Saint-Girons va garder le cap, et essayer de s’installer durablement en fédérale 3. Lionel Heymans est bien conscient qu’il sera important d’atteindre cet objectif « Il s’agira de viser le maintien pour commencer, sagement, pour stabiliser le club à ce niveau, et permettre aux cadets et juniors de pouvoir jouer à ce niveau prochainement. Nous avons une belle génération qui monte, il faut tout faire pour qu’ils puissent s’exprimer au meilleur niveau possible ». Faire la place aux jeunes, encore. Comme un recommencement. Les « anciens » jeunes se sont affirmés un peu plus cette année, les quelques cadres vont pouvoir tourner la page sereinement. Le mot de la fin revient au président Lemasson, qui ne cache pas sa fierté, pour la qualité des résultats, mais aussi pour celle des hommes en place « Il y a eu un très bon travail de fait, avec des hommes de valeurs, qui, à leur tour, transmettent, donnent, et bonifient les jeunes d’ici. Ce ne sont pas uniquement des bons joueurs, ce sont aussi des bons mecs. Le rugby a un rôle fédérateur, les gens redécouvrent cette fierté d’appartenir à la ville, au club. Reconstruction, progression et organisation, voilà les maîtres mots. Il faut continuer ainsi ».

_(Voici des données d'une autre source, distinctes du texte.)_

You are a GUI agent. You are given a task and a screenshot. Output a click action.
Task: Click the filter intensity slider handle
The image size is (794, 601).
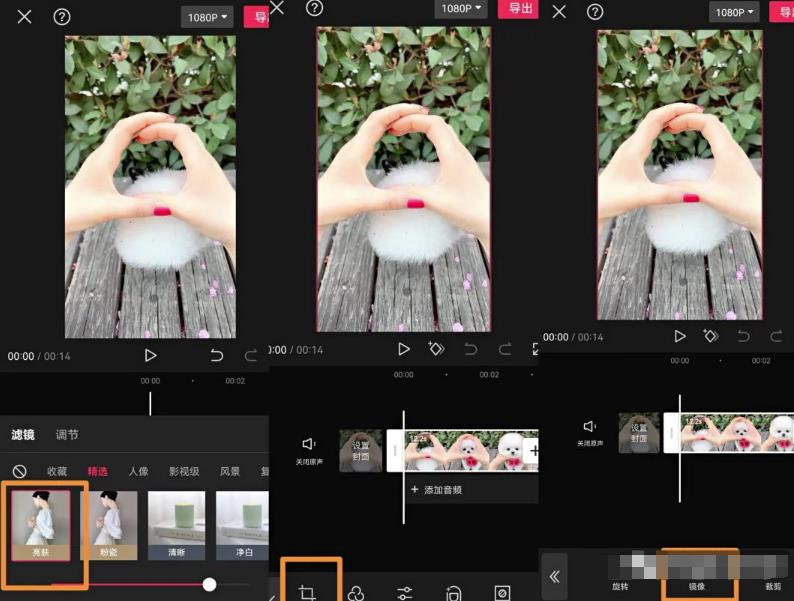[209, 584]
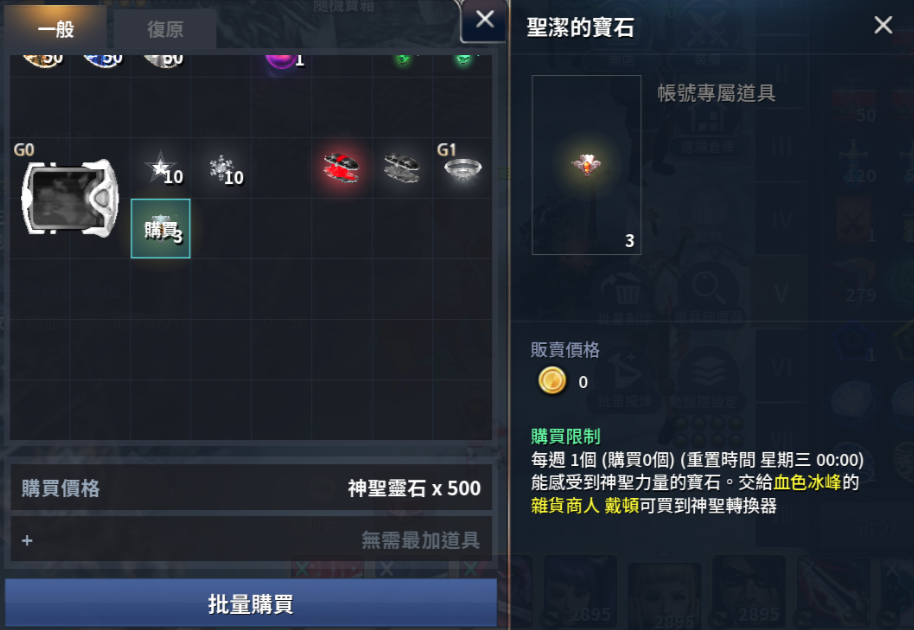Click the 聖潔的寶石 item preview thumbnail

[586, 165]
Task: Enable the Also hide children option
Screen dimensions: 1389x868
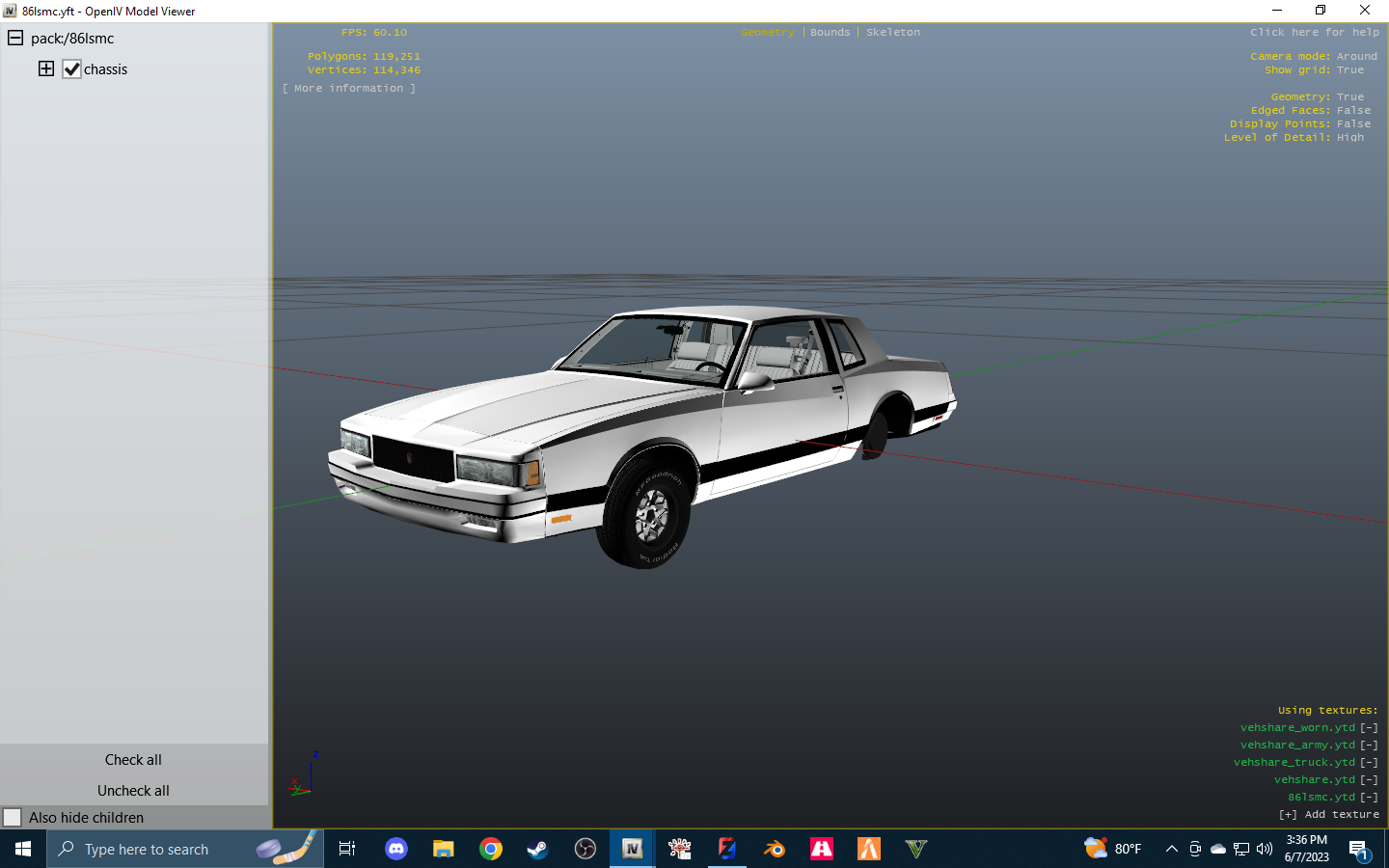Action: pos(14,817)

Une chose est certaine, Saint-Girons ne changera pas sa philosophie de jeu. Le week-end dernier, l’équipe a gagné contre Albertville. Ce dimanche, ce sera très dur contre l’Avenir Bleu et Blanc, ogre de l’Aude avec Gruissan, en 8ème de finale du championnat de France. Mais on parie que les joueurs vont tout donner.